• [What you need to do]:
Please convert the records below into a Markdown table with the columns "No." and "Line," giving each nonblank line its own numbered row and leaving out blank lines.

(Location data for words and elements)
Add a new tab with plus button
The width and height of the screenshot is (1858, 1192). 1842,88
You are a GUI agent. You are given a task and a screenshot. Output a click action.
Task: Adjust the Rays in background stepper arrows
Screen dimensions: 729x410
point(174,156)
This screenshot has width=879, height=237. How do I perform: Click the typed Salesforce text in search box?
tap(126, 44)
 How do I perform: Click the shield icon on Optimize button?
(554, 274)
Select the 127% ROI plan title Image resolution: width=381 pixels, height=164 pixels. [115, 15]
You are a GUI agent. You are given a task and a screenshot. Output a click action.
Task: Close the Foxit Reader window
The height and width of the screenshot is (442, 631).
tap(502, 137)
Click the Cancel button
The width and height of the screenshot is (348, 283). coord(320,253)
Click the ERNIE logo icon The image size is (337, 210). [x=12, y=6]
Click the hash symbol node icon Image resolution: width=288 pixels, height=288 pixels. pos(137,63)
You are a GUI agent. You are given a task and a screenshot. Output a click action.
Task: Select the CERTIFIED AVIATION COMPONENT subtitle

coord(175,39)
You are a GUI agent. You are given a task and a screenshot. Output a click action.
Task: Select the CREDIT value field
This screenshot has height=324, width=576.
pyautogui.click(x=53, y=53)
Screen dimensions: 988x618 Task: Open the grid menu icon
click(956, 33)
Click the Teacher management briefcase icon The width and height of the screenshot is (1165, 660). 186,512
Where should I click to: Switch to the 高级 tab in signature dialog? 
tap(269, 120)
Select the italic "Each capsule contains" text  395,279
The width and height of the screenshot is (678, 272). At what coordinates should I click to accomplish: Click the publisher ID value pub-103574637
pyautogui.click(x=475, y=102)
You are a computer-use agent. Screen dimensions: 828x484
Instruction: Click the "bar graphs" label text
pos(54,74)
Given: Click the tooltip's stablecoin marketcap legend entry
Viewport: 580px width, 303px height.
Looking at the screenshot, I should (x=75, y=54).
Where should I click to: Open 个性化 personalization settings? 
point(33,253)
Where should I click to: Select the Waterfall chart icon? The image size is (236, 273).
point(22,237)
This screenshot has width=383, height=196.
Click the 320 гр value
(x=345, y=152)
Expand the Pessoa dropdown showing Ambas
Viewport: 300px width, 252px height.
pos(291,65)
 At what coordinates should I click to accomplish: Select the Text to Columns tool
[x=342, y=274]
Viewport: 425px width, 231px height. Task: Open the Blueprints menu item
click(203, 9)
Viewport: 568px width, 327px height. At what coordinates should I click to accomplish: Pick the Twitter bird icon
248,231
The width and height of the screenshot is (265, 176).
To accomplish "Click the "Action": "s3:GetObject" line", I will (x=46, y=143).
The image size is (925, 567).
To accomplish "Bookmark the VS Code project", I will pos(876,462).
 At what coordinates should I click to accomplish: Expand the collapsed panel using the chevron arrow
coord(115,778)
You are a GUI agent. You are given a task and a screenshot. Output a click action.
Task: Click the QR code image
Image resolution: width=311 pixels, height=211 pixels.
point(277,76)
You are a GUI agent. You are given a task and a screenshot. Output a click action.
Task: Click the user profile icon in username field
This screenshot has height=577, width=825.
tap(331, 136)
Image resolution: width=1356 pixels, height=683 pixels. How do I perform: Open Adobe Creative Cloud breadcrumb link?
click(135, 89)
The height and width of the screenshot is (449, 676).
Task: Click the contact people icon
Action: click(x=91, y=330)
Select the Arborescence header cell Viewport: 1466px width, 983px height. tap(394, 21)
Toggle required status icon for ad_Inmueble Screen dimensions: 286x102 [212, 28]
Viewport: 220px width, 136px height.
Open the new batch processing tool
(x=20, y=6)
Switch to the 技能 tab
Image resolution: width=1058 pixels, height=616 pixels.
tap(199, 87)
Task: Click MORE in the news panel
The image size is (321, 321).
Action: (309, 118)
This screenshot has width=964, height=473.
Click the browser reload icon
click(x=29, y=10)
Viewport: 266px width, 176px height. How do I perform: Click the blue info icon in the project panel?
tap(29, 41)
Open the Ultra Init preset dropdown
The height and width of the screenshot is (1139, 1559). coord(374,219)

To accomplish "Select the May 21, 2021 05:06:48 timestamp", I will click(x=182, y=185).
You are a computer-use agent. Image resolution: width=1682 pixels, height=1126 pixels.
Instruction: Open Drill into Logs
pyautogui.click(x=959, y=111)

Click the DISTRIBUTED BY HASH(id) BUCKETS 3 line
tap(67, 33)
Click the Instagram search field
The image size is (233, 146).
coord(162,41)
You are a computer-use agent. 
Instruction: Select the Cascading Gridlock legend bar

• [Written reply]:
| No. | Line |
|---|---|
| 1 | Add a new tab with plus button |
| 2 | The width and height of the screenshot is (1858, 1192). 1842,88 |
| 3 | You are a GUI agent. You are given a task and a screenshot. Output a click action. |
| 4 | Task: Adjust the Rays in background stepper arrows |
| 5 | Screen dimensions: 729x410 |
| 6 | point(174,156) |
| 7 | This screenshot has width=879, height=237. How do I perform: Click the typed Salesforce text in search box? |
| 8 | tap(126, 44) |
| 9 |  How do I perform: Click the shield icon on Optimize button? |
| 10 | (554, 274) |
| 11 | Select the 127% ROI plan title Image resolution: width=381 pixels, height=164 pixels. [115, 15] |
| 12 | You are a GUI agent. You are given a task and a screenshot. Output a click action. |
| 13 | Task: Close the Foxit Reader window |
| 14 | The height and width of the screenshot is (442, 631). |
| 15 | tap(502, 137) |
| 16 | Click the Cancel button |
| 17 | The width and height of the screenshot is (348, 283). coord(320,253) |
| 18 | Click the ERNIE logo icon The image size is (337, 210). [x=12, y=6] |
| 19 | Click the hash symbol node icon Image resolution: width=288 pixels, height=288 pixels. pos(137,63) |
| 20 | You are a GUI agent. You are given a task and a screenshot. Output a click action. |
| 21 | Task: Select the CERTIFIED AVIATION COMPONENT subtitle |
| 22 | coord(175,39) |
| 23 | You are a GUI agent. You are given a task and a screenshot. Output a click action. |
| 24 | Task: Select the CREDIT value field |
| 25 | This screenshot has height=324, width=576. |
| 26 | pyautogui.click(x=53, y=53) |
| 27 | Screen dimensions: 988x618 Task: Open the grid menu icon |
| 28 | click(956, 33) |
| 29 | Click the Teacher management briefcase icon The width and height of the screenshot is (1165, 660). 186,512 |
| 30 | Where should I click to: Switch to the 高级 tab in signature dialog?  |
| 31 | tap(269, 120) |
| 32 | Select the italic "Each capsule contains" text  395,279 |
| 33 | The width and height of the screenshot is (678, 272). At what coordinates should I click to accomplish: Click the publisher ID value pub-103574637 |
| 34 | pyautogui.click(x=475, y=102) |
| 35 | You are a computer-use agent. Screen dimensions: 828x484 |
| 36 | Instruction: Click the "bar graphs" label text |
| 37 | pos(54,74) |
| 38 | Given: Click the tooltip's stablecoin marketcap legend entry |
| 39 | Viewport: 580px width, 303px height. |
| 40 | Looking at the screenshot, I should (x=75, y=54). |
| 41 | Where should I click to: Open 个性化 personalization settings?  |
| 42 | point(33,253) |
| 43 | Where should I click to: Select the Waterfall chart icon? The image size is (236, 273). |
| 44 | point(22,237) |
| 45 | This screenshot has width=383, height=196. |
| 46 | Click the 320 гр value |
| 47 | (x=345, y=152) |
| 48 | Expand the Pessoa dropdown showing Ambas |
| 49 | Viewport: 300px width, 252px height. |
| 50 | pos(291,65) |
| 51 |  At what coordinates should I click to accomplish: Select the Text to Columns tool |
| 52 | [x=342, y=274] |
| 53 | Viewport: 425px width, 231px height. Task: Open the Blueprints menu item |
| 54 | click(203, 9) |
| 55 | Viewport: 568px width, 327px height. At what coordinates should I click to accomplish: Pick the Twitter bird icon |
| 56 | 248,231 |
| 57 | The width and height of the screenshot is (265, 176). |
| 58 | To accomplish "Click the "Action": "s3:GetObject" line", I will (x=46, y=143). |
| 59 | The image size is (925, 567). |
| 60 | To accomplish "Bookmark the VS Code project", I will pos(876,462). |
| 61 |  At what coordinates should I click to accomplish: Expand the collapsed panel using the chevron arrow |
| 62 | coord(115,778) |
| 63 | You are a GUI agent. You are given a task and a screenshot. Output a click action. |
| 64 | Task: Click the QR code image |
| 65 | Image resolution: width=311 pixels, height=211 pixels. |
| 66 | point(277,76) |
| 67 | You are a GUI agent. You are given a task and a screenshot. Output a click action. |
| 68 | Task: Click the user profile icon in username field |
| 69 | This screenshot has height=577, width=825. |
| 70 | tap(331, 136) |
| 71 | Image resolution: width=1356 pixels, height=683 pixels. How do I perform: Open Adobe Creative Cloud breadcrumb link? |
| 72 | click(135, 89) |
| 73 | The height and width of the screenshot is (449, 676). |
| 74 | Task: Click the contact people icon |
| 75 | Action: click(x=91, y=330) |
| 76 | Select the Arborescence header cell Viewport: 1466px width, 983px height. tap(394, 21) |
| 77 | Toggle required status icon for ad_Inmueble Screen dimensions: 286x102 [212, 28] |
| 78 | Viewport: 220px width, 136px height. |
| 79 | Open the new batch processing tool |
| 80 | (x=20, y=6) |
| 81 | Switch to the 技能 tab |
| 82 | Image resolution: width=1058 pixels, height=616 pixels. |
| 83 | tap(199, 87) |
| 84 | Task: Click MORE in the news panel |
| 85 | The image size is (321, 321). |
| 86 | Action: (309, 118) |
| 87 | This screenshot has width=964, height=473. |
| 88 | Click the browser reload icon |
| 89 | click(x=29, y=10) |
| 90 | Viewport: 266px width, 176px height. How do I perform: Click the blue info icon in the project panel? |
| 91 | tap(29, 41) |
| 92 | Open the Ultra Init preset dropdown |
| 93 | The height and width of the screenshot is (1139, 1559). coord(374,219) |
| 94 | To accomplish "Select the May 21, 2021 05:06:48 timestamp", I will click(x=182, y=185). |
| 95 | You are a computer-use agent. Image resolution: width=1682 pixels, height=1126 pixels. |
| 96 | Instruction: Open Drill into Logs |
| 97 | pyautogui.click(x=959, y=111) |
| 98 | Click the DISTRIBUTED BY HASH(id) BUCKETS 3 line |
| 99 | tap(67, 33) |
| 100 | Click the Instagram search field |
| 101 | The image size is (233, 146). |
| 102 | coord(162,41) |
| 103 | You are a computer-use agent.  |
| 104 | Instruction: Select the Cascading Gridlock legend bar |